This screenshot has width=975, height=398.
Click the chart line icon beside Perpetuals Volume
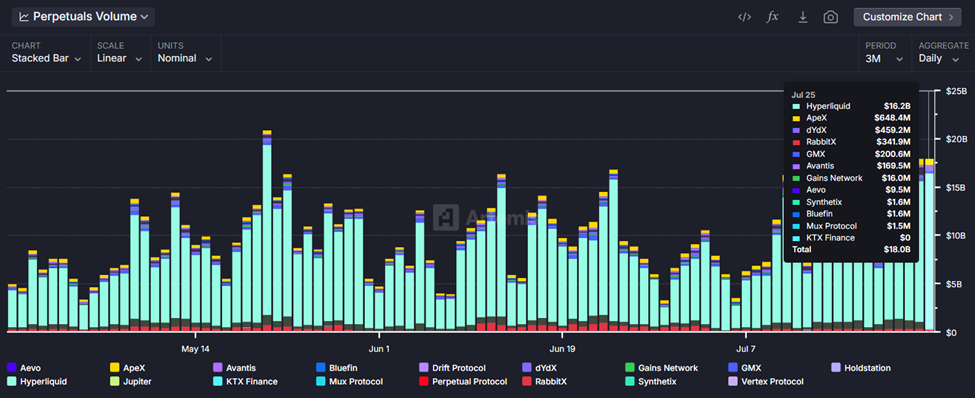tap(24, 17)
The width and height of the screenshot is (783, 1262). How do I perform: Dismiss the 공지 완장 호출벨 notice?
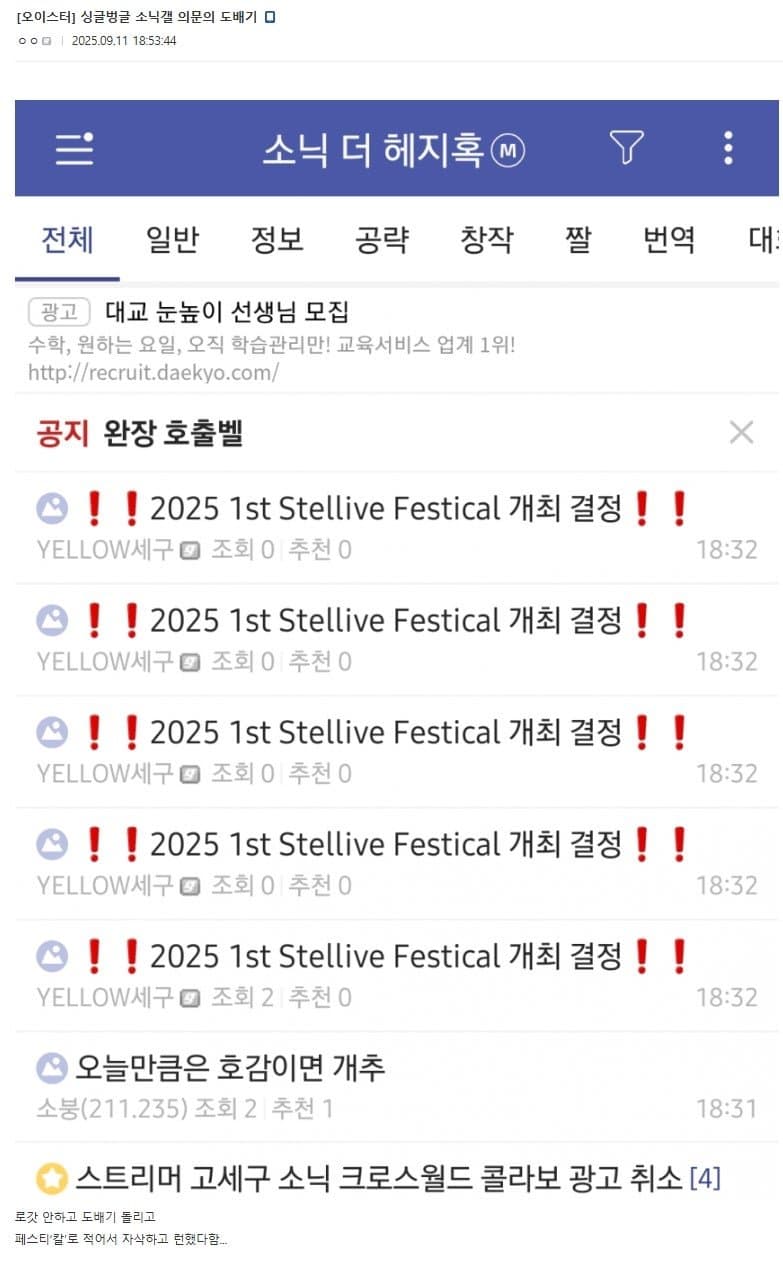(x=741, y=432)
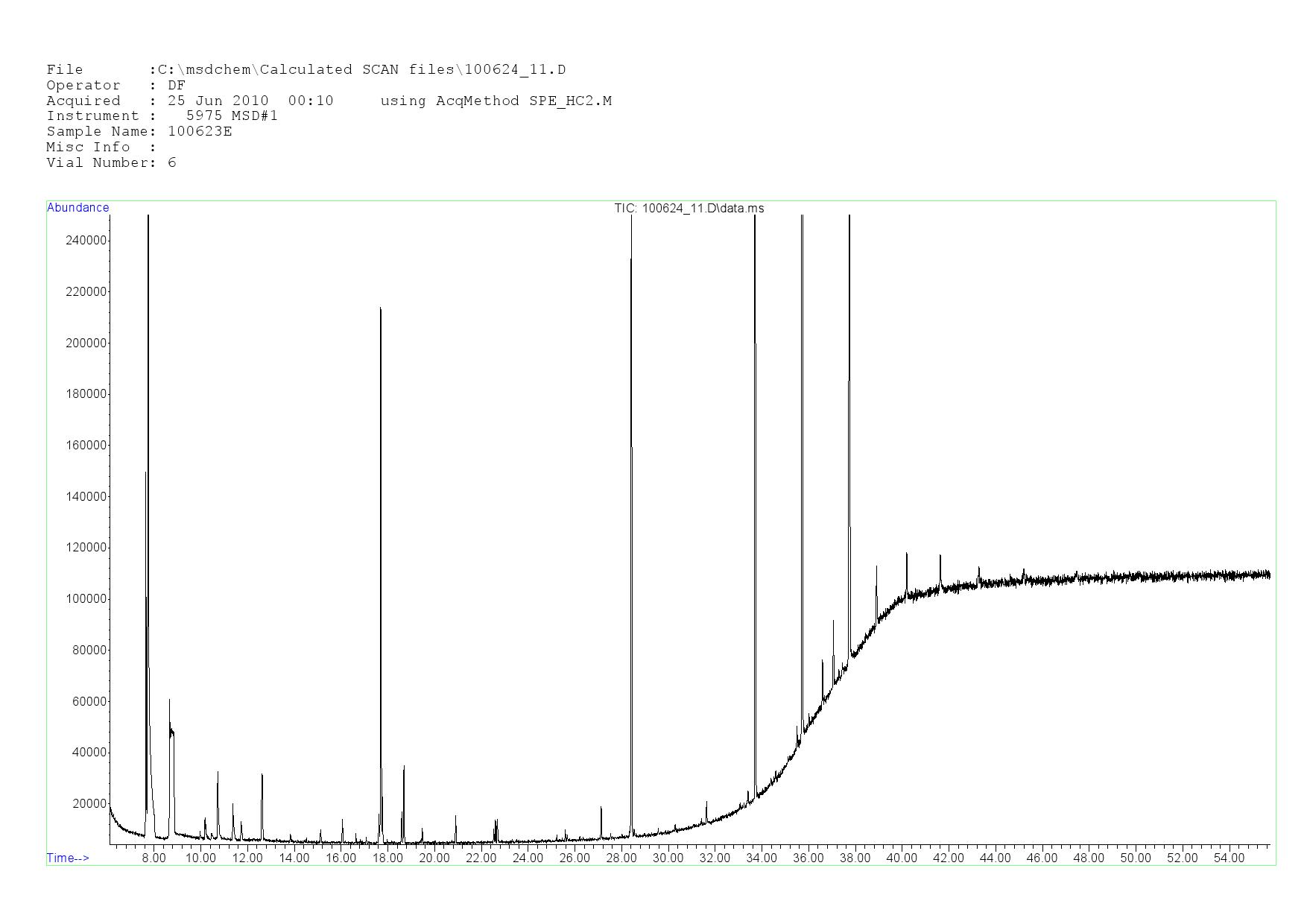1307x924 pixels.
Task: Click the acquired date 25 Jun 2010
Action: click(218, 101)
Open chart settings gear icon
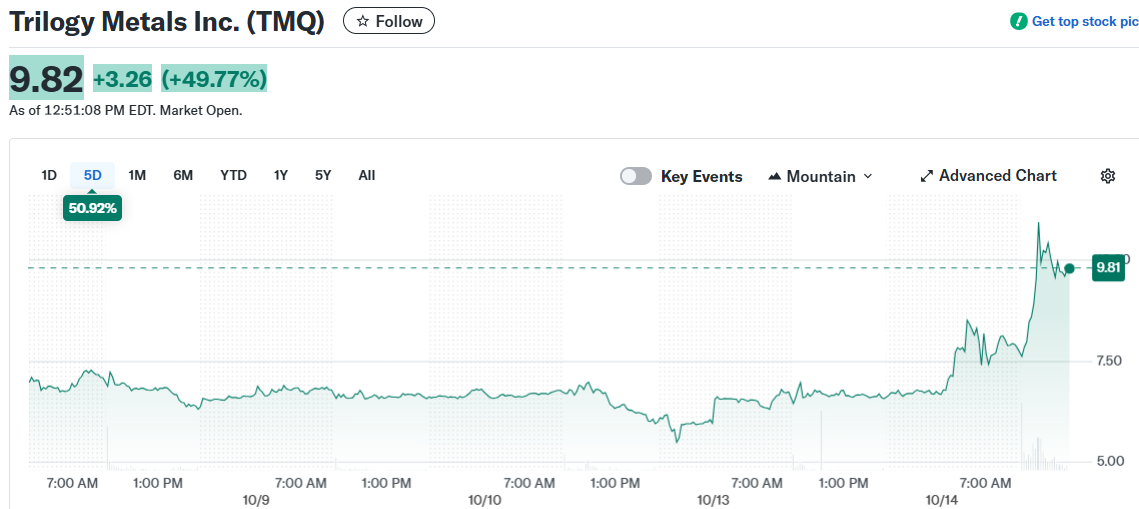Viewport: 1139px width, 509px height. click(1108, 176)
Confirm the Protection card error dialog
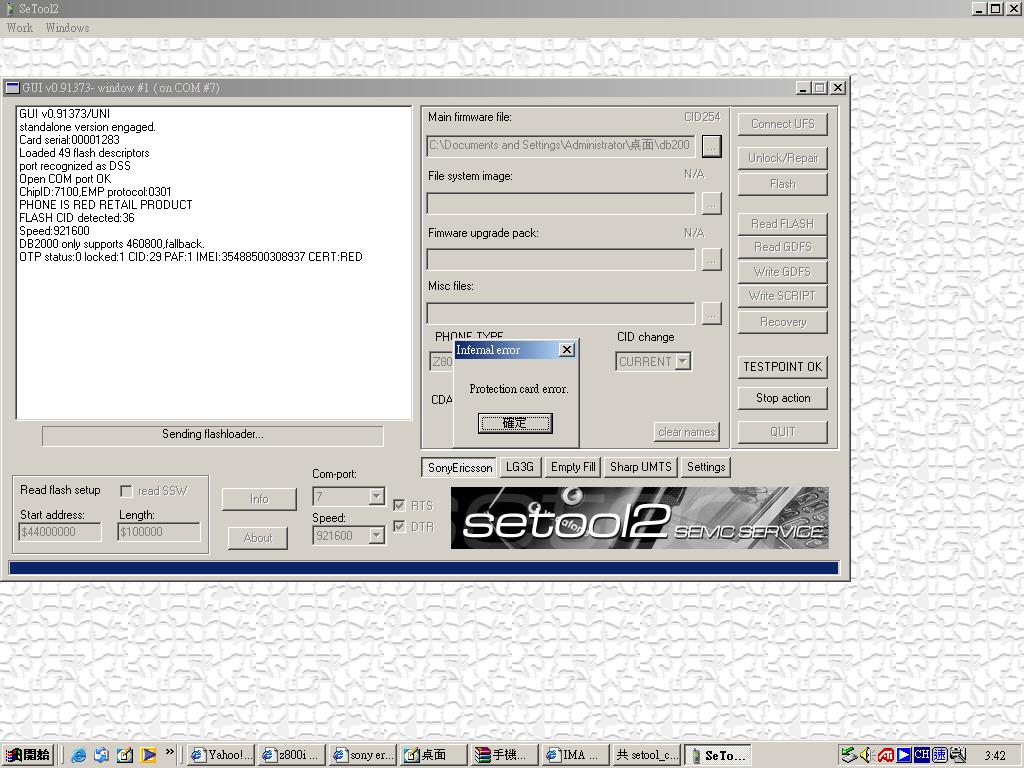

──────

### Work instruction
With the pictures left aside, set down each entry above exactly as it stands.

### Answer for this exercise
This screenshot has width=975, height=398.
Click the chart line icon beside Perpetuals Volume
tap(24, 17)
The width and height of the screenshot is (783, 1262). How do I perform: Dismiss the 공지 완장 호출벨 notice?
(x=741, y=432)
1307x924 pixels.
Task: Click the acquired date 25 Jun 2010
Action: click(218, 101)
Open chart settings gear icon
Viewport: 1139px width, 509px height. click(1108, 176)
Confirm the Protection card error dialog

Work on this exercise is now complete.